窓から差す光に霞がなくなっていた。部屋の隅までその光が行き届いた頃、すうっと、アーズが息を吐いた。そして次の瞬間には、全身から力が抜けたように口を開けたままになった。ダンはそこでようやく、握っていた冷たくなった左手を丁寧にアーズの腹の上に置いた。
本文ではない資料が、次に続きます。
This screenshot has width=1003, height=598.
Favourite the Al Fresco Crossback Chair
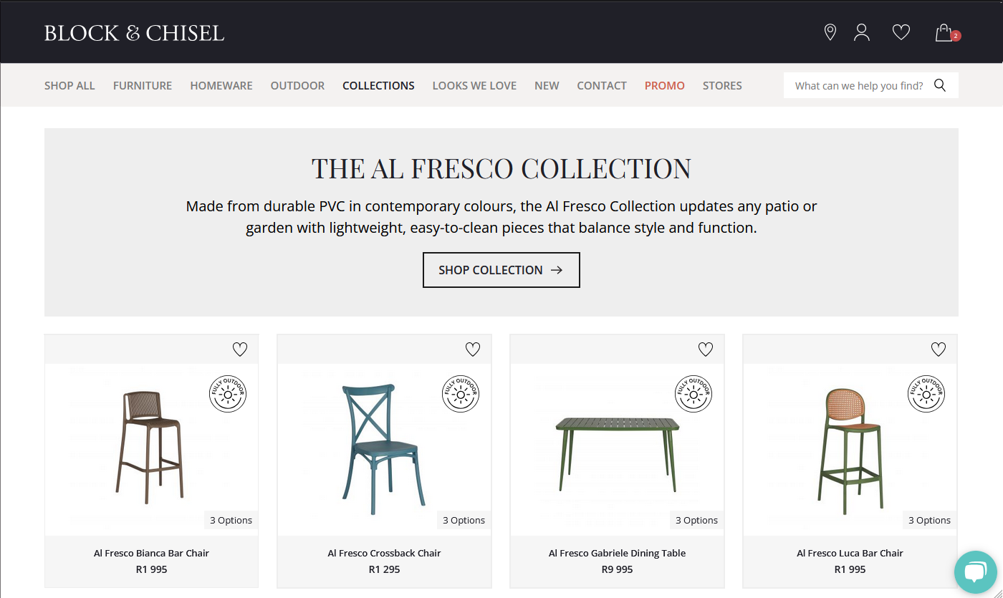473,349
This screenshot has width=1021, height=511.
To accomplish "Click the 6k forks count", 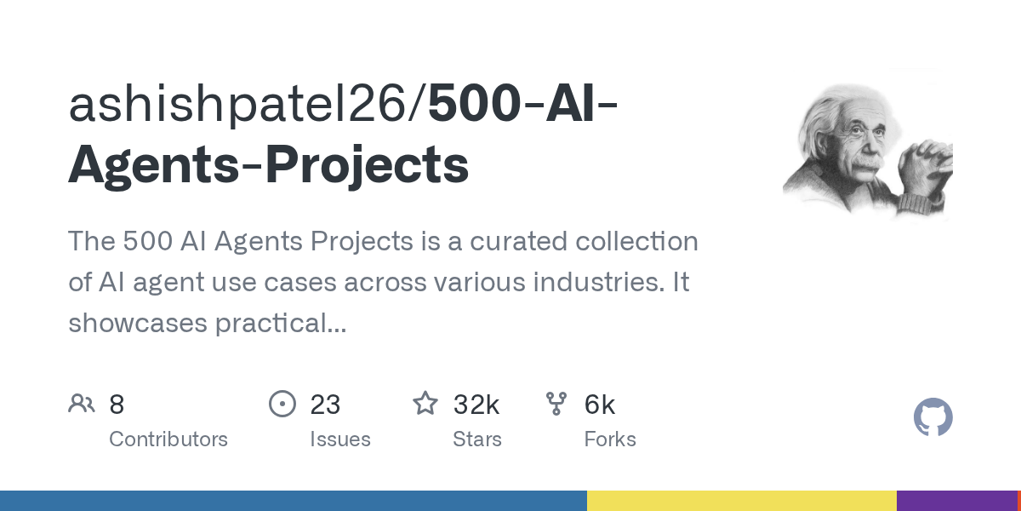I will [600, 405].
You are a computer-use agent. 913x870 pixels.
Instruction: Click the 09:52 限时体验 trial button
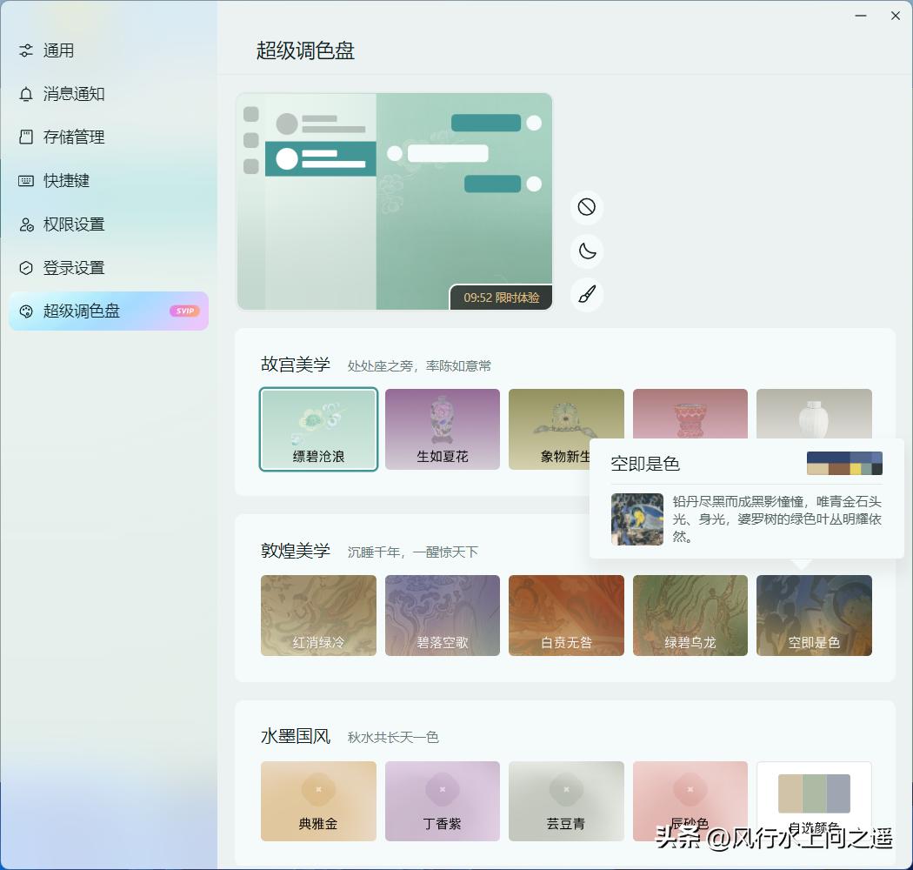(x=502, y=297)
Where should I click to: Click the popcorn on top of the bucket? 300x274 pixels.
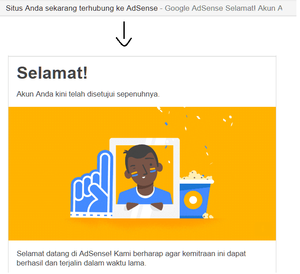[x=197, y=176]
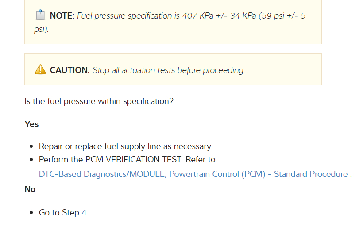Follow the Step 4 link

[84, 213]
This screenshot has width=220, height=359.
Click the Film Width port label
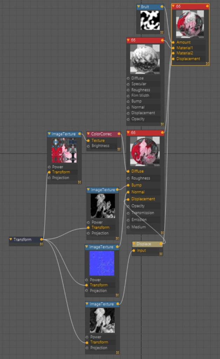[x=140, y=95]
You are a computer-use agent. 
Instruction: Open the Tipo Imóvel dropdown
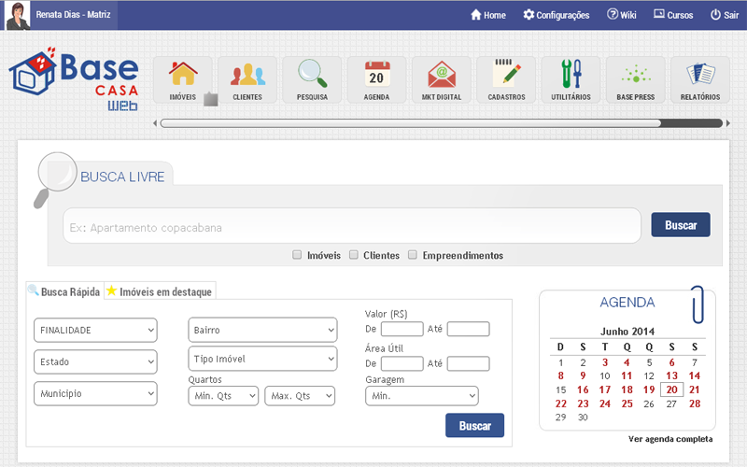pyautogui.click(x=262, y=359)
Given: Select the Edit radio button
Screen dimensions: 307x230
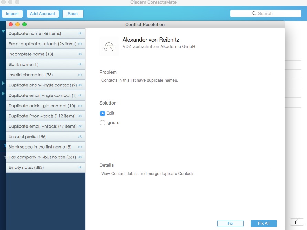Looking at the screenshot, I should click(x=102, y=113).
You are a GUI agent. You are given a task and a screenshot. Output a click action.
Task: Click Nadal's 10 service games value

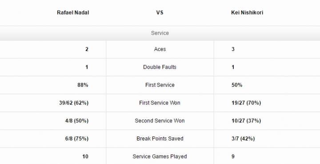85,156
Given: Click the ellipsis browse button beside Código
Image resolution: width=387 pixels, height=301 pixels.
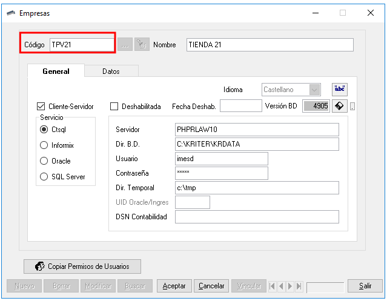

そこに、二体の死体があった。大きな男と、小さな女の。死体だ。よく見知った、死体だ。命はただの現象だ。魂はあるのかないのか、そんな不可知なことは俺の取り扱う事柄ではない。そんなことはどうでもいい。いずれは死ぬ。俺自身、今までにも多くの命を奪ってきただろう。ただの現象だ。この感情もそう。ただの現象だ。感情のままに、現象のままに、今在るそれらを受け止めるしかあるまい。ダンは、そう諦めると思った。
ーーー悲しいねえ、寂しいねえ
大きな感情の発露が下手くそな、というより大きな感情の発露をほとんど経験したことのないダンは、ぎこちなくにたりと笑った。普通の人のような涙は出なかった。そのぎこちない気色の悪い笑顔が、ダンにとっての行き場のなくなった大きな感情の、発露だった。立ち上がる気持ちが沸かなかった。めんどくさい、ただそれだけの理由で座っていた。冷たくなったアーズと、棺の中のキリオスと。窓に背を向けて座るダンの影が二人に伸びていた。